### Dataset content:
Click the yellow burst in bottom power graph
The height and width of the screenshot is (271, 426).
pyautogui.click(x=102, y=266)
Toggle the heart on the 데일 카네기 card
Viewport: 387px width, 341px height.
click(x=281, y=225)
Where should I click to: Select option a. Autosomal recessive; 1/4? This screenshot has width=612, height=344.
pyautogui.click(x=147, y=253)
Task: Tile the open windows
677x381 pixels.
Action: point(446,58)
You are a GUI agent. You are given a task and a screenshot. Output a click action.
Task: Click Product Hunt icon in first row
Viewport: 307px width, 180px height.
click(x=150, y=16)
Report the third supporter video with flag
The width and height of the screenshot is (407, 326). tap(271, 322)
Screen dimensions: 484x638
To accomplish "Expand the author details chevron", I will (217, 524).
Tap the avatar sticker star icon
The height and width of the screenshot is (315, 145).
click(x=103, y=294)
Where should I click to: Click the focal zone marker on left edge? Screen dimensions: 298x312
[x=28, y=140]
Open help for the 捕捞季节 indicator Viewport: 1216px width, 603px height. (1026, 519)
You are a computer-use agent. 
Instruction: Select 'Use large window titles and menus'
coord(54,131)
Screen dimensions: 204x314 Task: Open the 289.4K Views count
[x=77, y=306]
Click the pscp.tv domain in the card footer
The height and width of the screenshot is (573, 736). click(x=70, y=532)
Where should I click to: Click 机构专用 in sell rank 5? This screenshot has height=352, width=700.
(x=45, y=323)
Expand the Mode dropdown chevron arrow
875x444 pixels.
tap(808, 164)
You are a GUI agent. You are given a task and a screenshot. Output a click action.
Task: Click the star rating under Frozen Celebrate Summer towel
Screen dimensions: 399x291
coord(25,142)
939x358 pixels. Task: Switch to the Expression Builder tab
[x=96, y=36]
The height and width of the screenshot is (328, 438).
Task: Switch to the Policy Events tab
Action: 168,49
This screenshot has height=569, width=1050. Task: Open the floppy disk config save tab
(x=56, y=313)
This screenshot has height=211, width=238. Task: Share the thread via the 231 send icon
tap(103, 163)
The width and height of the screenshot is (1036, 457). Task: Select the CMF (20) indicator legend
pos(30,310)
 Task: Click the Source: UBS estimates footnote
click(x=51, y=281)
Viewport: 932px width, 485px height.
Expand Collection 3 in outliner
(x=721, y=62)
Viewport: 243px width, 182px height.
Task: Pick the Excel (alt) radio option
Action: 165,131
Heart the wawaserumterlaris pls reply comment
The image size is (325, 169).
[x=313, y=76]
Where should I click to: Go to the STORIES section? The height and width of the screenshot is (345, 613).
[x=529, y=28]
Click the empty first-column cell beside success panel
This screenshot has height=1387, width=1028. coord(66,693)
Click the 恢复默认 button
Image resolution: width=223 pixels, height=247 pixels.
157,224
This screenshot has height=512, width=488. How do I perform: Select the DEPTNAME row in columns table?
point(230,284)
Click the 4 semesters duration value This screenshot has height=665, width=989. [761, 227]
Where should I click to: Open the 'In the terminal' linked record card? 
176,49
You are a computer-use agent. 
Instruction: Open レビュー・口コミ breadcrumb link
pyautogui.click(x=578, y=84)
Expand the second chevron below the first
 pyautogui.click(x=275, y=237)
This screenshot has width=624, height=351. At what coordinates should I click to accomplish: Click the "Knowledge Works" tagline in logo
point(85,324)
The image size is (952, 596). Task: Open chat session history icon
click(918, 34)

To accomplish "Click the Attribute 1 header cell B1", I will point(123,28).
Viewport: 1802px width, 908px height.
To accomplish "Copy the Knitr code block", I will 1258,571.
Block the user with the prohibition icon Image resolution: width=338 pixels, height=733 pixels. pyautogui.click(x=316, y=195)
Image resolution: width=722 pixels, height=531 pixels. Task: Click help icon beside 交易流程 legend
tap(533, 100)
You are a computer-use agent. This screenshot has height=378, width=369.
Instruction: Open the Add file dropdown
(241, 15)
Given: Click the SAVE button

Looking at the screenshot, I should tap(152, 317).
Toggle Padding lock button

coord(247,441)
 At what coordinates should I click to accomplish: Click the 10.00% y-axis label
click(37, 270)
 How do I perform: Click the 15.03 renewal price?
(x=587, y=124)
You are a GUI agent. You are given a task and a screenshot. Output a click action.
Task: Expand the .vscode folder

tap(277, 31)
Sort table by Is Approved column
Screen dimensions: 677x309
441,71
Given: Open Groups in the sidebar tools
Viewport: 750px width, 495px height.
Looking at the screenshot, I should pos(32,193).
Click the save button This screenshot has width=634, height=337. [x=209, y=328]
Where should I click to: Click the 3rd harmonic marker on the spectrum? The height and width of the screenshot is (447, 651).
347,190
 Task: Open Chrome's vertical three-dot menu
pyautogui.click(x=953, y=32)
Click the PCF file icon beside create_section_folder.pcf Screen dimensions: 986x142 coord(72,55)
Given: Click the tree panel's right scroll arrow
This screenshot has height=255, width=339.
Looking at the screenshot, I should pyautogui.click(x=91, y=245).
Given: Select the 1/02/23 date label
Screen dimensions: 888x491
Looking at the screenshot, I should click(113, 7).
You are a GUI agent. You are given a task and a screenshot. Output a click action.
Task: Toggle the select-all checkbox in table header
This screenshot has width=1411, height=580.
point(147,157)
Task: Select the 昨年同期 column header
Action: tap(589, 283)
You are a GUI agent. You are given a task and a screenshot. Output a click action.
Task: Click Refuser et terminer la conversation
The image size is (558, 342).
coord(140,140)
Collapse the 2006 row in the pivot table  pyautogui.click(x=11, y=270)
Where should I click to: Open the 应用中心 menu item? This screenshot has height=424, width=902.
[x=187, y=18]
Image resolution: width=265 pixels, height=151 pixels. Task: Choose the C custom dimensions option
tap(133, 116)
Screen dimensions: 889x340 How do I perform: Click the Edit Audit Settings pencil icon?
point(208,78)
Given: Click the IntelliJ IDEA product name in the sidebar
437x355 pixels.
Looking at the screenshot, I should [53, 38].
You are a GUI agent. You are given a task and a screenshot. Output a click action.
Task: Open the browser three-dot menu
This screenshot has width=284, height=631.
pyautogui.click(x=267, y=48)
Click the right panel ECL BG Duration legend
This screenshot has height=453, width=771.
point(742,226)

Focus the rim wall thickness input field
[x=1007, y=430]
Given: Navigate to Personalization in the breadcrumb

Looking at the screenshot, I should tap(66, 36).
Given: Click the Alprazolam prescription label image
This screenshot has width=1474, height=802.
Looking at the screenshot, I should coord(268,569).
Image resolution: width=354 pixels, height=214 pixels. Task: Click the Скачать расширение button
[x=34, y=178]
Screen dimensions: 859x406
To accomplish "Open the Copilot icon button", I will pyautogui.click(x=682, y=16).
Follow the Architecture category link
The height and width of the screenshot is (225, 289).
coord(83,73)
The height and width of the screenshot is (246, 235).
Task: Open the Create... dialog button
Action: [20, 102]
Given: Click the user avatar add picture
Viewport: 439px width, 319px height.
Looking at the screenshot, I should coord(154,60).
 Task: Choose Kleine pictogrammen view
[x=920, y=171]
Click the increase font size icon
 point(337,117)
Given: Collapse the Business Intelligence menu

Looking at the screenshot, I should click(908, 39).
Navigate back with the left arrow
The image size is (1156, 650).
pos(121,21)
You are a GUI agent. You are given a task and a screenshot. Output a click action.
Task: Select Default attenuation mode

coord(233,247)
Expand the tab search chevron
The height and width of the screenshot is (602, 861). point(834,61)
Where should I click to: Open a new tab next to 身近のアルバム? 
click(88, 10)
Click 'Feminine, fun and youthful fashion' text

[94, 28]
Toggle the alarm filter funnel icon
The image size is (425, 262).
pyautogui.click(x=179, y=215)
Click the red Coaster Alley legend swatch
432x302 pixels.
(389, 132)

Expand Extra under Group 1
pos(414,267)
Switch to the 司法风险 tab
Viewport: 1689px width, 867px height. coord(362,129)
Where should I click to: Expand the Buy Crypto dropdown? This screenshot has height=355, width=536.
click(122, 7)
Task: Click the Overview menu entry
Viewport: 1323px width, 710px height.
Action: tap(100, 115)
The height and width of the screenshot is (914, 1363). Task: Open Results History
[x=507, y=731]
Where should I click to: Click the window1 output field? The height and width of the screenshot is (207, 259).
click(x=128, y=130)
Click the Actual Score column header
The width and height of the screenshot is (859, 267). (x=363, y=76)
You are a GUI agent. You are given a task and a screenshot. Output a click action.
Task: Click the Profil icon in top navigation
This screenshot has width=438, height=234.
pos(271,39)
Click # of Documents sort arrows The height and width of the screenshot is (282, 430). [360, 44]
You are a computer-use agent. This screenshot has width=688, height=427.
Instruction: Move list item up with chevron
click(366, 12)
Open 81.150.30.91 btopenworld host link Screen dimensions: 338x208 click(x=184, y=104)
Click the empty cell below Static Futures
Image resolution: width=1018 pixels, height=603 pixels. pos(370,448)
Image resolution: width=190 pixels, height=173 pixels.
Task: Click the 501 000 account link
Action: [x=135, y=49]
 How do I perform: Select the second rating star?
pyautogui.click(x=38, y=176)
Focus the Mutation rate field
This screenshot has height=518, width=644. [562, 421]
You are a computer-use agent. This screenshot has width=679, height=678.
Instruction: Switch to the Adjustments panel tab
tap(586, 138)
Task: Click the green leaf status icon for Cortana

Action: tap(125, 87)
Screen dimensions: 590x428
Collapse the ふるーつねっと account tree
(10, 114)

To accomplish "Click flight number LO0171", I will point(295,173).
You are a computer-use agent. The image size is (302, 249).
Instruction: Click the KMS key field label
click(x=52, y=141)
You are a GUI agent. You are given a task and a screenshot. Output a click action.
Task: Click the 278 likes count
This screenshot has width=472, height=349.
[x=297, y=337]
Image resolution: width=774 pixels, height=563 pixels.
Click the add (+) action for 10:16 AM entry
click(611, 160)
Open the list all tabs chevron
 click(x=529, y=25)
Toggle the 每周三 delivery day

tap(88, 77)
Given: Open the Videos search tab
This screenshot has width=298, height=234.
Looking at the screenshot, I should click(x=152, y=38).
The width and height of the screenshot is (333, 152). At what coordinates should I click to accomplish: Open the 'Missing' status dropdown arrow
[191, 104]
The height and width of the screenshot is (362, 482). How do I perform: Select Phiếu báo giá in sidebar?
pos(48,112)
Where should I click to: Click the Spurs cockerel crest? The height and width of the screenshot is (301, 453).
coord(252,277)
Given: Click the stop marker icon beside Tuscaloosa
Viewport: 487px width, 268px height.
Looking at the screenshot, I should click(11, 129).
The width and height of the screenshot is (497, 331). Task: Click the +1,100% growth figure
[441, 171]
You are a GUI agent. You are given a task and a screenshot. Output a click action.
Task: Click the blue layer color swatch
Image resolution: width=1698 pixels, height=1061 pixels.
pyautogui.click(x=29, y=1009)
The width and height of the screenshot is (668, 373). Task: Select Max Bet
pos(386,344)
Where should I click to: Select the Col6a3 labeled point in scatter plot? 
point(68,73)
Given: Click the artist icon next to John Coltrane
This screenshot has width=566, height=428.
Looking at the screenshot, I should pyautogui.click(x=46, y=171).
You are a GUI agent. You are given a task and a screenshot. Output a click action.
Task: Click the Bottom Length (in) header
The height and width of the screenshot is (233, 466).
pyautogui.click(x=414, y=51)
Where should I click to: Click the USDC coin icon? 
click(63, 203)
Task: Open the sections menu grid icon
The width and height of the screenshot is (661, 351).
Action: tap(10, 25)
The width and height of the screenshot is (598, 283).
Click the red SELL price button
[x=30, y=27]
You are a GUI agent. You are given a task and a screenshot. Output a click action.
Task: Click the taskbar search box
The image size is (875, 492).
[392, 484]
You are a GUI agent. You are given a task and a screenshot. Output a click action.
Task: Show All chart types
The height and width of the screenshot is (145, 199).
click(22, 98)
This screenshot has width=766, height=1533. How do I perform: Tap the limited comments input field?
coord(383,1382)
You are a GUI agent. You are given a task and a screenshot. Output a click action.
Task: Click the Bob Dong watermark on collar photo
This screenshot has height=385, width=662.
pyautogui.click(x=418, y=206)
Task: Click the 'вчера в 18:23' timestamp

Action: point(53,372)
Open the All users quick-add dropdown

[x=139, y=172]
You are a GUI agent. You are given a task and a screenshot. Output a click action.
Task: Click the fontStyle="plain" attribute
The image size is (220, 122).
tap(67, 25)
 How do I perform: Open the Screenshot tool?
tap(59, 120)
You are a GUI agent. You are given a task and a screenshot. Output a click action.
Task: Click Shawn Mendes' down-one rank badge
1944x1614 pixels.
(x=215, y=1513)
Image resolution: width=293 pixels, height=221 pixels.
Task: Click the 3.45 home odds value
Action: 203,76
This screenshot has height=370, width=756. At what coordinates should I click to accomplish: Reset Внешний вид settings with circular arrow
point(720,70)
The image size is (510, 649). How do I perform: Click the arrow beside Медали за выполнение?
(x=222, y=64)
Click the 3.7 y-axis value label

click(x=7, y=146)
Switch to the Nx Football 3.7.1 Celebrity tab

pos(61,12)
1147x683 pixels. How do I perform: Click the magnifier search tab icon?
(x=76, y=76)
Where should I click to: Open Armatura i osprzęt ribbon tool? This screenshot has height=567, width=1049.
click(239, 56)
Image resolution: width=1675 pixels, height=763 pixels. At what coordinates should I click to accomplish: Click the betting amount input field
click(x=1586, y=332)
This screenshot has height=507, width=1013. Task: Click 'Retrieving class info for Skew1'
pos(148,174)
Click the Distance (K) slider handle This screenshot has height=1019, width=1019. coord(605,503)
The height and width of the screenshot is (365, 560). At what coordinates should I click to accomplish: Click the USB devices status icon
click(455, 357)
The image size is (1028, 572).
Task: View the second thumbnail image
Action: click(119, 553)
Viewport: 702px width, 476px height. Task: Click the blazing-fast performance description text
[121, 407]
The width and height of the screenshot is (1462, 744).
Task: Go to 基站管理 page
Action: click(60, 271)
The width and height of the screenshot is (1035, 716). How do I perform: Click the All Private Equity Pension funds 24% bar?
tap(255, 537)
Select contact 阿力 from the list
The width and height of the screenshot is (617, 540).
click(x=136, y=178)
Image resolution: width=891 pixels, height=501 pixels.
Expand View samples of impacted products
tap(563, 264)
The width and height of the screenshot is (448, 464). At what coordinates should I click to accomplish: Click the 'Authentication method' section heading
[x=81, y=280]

### Work instruction:
Taking the material above, extract exactly and only the lines from the line with "has width=688, height=427." to the line with "has width=679, height=678.", inclusive of both.

### Solution to this task:
You are a computer-use agent. This screenshot has width=688, height=427.
Instruction: Move list item up with chevron
click(366, 12)
Open 81.150.30.91 btopenworld host link Screen dimensions: 338x208 click(x=184, y=104)
Click the empty cell below Static Futures
Image resolution: width=1018 pixels, height=603 pixels. pos(370,448)
Image resolution: width=190 pixels, height=173 pixels.
Task: Click the 501 000 account link
Action: [x=135, y=49]
 How do I perform: Select the second rating star?
pyautogui.click(x=38, y=176)
Focus the Mutation rate field
This screenshot has height=518, width=644. [562, 421]
You are a computer-use agent. This screenshot has width=679, height=678.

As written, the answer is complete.